◆ **Gegeven tekst**
+-------+
Hollandse Brigade (1799-1802)

1799-1802
Zie Hollandse Brigade (Spaanse Onafhankelijkheidsoorlog) voor de eenheid die aan Franse kant diende

De Hollandse Brigade (Engels: King's Dutch Brigade) was een Nederlandse brigade van het Britse leger van 1799 tot 1802, ten tijde van de Franse revolutionaire oorlogen.[1][2]

King's Dutch Brigade
Erfprins Willem, commandant van de brigade
Erfprins Willem, commandant van de brigade
Oprichting 21 oktober 1799
Ontbinding 12 juli 1802
Land Koninkrijk Groot-Brittannië (1799-1801)
Verenigd Koninkrijk van Groot-Brittannië en Ierland (1801-1802)
Krijgsmacht­onderdeel Britse leger
Aantal ca. 5.000
Garnizoen Cowes (Wight)
Commandanten Erfprins Willem

Nederland was in 1795 binnengevallen door revolutionair Frankrijk en gereduceerd tot Franse vazalstaat, de Bataafse Republiek. De naar Groot-Brittannië gevluchte prins Willem, de latere koning Willem I, stelde op het eiland Wight een Hollandse Brigade samen, bestaande uit voormalige officieren en manschappen van het Staatse leger, deserteurs uit het Bataafse leger en muiters van de Bataafse vloot die zich tijdens de Vlieter-incident in 1799 aan de Britten had overgegeven.
+-------+
◆ **Rijen**
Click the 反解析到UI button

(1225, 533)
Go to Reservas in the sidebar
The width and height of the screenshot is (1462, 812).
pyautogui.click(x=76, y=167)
+-------+
◆ **Opdracht**
Beantwoord deze vragen aan de hand van de tekst over de Hollandse Brigade:
1. Op welke datum werd de brigade opgericht?
2. Waar had de brigade haar garnizoen?
3. In welk jaar viel revolutionair Frankrijk Nederland binnen?
De rijen vormen materiaal dat los staat van de tekst.

◆ **Antwoord**
1. 21 oktober 1799
2. Cowes (Wight)
3. 1795